§ **Dataset rows**:
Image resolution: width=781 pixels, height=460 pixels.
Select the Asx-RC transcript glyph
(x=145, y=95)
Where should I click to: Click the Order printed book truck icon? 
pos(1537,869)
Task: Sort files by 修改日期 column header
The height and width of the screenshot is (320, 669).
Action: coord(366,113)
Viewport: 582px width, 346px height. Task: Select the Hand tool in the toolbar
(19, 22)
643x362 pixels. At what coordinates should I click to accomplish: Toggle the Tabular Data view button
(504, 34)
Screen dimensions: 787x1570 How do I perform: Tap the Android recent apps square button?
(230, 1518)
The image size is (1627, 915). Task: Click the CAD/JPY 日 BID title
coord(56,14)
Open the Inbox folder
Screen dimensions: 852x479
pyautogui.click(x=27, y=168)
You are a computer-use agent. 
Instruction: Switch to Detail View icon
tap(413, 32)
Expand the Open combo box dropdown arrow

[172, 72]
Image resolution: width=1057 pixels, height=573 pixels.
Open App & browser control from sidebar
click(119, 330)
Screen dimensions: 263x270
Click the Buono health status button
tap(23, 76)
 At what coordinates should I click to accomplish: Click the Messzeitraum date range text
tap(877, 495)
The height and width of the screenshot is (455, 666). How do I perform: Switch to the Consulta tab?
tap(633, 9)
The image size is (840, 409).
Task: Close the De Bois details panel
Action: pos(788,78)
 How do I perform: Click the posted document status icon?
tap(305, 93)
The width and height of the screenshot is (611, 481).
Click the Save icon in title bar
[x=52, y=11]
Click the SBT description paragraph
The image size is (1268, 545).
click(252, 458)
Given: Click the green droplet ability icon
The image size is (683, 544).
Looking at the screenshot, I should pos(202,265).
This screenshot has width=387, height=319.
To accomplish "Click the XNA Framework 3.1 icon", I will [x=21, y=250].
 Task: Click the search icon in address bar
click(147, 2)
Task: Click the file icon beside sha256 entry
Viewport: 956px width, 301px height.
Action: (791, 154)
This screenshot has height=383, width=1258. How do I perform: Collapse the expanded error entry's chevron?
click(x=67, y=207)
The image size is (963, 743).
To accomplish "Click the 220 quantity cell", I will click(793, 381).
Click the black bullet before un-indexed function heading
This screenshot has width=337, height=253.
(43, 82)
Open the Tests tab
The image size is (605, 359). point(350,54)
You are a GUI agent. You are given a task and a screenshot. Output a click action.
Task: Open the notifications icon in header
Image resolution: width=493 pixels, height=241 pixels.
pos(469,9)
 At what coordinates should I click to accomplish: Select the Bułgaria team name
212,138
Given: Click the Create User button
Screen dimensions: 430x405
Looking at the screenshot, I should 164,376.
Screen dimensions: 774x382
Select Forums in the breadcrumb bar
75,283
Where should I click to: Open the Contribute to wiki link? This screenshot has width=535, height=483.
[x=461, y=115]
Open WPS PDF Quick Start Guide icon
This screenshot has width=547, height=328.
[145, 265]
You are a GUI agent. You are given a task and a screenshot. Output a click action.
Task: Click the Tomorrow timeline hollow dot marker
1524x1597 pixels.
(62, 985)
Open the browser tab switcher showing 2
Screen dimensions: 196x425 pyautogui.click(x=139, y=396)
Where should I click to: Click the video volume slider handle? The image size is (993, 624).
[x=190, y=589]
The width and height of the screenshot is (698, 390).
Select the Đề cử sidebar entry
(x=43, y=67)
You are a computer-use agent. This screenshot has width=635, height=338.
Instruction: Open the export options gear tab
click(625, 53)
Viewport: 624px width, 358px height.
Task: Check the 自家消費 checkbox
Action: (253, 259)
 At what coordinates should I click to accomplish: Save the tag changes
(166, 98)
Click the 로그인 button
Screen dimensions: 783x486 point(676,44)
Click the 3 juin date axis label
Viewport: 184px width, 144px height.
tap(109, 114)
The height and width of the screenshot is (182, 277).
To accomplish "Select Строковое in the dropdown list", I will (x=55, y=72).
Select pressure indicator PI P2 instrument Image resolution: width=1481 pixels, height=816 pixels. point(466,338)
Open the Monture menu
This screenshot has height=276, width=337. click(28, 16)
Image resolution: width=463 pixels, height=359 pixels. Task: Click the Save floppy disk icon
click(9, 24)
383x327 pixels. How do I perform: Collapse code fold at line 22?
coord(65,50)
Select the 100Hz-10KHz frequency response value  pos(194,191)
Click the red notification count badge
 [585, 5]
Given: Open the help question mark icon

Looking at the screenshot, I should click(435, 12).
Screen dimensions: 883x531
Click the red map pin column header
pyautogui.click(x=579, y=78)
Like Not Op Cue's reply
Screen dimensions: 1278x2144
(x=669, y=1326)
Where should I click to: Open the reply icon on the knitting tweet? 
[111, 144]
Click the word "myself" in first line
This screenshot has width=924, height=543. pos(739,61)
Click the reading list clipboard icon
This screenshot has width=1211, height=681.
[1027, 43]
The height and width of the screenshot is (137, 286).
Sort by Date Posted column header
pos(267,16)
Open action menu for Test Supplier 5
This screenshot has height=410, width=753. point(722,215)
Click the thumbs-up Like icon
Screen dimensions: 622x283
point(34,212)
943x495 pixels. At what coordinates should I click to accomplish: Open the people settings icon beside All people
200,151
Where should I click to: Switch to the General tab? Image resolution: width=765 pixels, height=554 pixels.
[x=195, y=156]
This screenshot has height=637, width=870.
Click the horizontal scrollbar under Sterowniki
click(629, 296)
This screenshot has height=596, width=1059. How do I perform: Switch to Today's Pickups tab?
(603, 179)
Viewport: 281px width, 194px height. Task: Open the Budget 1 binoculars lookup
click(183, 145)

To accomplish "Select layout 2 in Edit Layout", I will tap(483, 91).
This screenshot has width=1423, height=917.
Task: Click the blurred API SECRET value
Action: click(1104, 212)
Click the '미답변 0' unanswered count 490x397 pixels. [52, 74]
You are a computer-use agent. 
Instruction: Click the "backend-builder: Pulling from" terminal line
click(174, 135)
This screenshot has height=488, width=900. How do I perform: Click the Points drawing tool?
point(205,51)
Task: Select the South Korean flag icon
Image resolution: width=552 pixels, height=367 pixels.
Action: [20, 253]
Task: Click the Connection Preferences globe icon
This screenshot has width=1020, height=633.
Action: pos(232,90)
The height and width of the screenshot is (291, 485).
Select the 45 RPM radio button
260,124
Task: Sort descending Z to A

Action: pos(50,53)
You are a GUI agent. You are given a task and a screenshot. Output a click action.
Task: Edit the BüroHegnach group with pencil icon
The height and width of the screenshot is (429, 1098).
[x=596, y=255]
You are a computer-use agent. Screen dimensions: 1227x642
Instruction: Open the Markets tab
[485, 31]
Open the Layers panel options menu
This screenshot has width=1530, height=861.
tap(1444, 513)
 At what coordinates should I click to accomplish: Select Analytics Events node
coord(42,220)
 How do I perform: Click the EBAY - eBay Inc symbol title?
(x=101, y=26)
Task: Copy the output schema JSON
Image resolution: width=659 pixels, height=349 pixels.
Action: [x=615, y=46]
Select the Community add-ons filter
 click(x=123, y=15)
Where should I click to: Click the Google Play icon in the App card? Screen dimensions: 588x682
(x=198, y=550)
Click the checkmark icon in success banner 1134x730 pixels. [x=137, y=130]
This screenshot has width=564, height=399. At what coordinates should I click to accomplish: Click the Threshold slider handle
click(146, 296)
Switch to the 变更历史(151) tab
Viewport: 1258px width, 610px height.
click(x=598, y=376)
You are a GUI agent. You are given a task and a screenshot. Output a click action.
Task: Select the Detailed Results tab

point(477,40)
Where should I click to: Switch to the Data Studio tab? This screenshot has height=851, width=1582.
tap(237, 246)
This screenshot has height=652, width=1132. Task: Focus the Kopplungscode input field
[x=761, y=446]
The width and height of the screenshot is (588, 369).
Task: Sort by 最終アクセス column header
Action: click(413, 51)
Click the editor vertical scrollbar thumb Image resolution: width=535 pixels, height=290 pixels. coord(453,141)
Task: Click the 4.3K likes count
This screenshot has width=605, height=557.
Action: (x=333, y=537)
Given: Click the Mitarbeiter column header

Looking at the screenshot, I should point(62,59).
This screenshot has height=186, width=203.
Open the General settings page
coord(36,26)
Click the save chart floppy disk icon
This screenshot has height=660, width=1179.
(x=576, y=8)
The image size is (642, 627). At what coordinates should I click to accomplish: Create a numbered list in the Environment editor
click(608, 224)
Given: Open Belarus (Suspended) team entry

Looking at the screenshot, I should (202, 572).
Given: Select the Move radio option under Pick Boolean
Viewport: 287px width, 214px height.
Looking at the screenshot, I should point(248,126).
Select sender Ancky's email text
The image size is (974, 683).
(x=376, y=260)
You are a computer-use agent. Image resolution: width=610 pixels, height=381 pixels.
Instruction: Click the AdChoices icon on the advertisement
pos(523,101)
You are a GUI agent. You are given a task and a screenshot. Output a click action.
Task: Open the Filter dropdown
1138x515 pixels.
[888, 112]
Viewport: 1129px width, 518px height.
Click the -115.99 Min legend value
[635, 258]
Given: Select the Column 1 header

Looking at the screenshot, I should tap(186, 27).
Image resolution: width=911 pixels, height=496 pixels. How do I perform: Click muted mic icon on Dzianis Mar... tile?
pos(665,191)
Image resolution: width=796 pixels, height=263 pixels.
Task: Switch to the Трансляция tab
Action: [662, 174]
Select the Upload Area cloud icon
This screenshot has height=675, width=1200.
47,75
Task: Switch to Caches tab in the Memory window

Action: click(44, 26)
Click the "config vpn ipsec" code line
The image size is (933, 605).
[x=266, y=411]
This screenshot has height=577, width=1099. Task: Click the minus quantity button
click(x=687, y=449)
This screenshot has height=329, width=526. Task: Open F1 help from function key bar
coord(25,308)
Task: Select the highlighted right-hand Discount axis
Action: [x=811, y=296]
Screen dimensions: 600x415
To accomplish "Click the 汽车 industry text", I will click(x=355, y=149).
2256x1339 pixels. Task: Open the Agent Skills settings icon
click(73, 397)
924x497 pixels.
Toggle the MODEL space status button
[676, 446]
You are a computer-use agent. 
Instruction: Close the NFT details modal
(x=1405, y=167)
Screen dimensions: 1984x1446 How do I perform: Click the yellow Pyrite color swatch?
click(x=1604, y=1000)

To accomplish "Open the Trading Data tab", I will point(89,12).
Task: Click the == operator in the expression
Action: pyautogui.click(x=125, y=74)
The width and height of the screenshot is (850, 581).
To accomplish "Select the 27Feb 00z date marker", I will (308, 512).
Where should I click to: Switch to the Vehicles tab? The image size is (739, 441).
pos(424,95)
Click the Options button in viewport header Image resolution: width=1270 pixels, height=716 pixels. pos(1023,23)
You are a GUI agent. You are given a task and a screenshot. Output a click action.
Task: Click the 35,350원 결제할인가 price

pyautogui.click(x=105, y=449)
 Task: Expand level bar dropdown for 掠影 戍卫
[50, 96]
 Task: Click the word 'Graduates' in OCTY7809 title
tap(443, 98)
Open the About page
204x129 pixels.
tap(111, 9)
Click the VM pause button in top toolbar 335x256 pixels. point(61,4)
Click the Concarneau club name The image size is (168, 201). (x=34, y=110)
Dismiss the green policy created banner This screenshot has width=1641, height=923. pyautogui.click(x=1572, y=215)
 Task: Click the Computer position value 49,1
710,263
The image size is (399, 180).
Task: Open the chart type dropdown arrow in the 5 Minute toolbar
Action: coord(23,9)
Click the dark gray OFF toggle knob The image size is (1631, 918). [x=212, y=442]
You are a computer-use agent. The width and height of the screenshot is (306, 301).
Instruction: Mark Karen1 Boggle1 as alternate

§ **Exercise prompt**: Print the lines starting at the one containing "The image size is (1627, 915)." and ending at the one containing "tap(877, 495)", exactly as they appear.

§ **Exercise output**:
The image size is (1627, 915). Task: Click the CAD/JPY 日 BID title
coord(56,14)
Open the Inbox folder
Screen dimensions: 852x479
pyautogui.click(x=27, y=168)
You are a computer-use agent. 
Instruction: Switch to Detail View icon
tap(413, 32)
Expand the Open combo box dropdown arrow

[172, 72]
Image resolution: width=1057 pixels, height=573 pixels.
Open App & browser control from sidebar
click(119, 330)
Screen dimensions: 263x270
Click the Buono health status button
tap(23, 76)
 At what coordinates should I click to accomplish: Click the Messzeitraum date range text
tap(877, 495)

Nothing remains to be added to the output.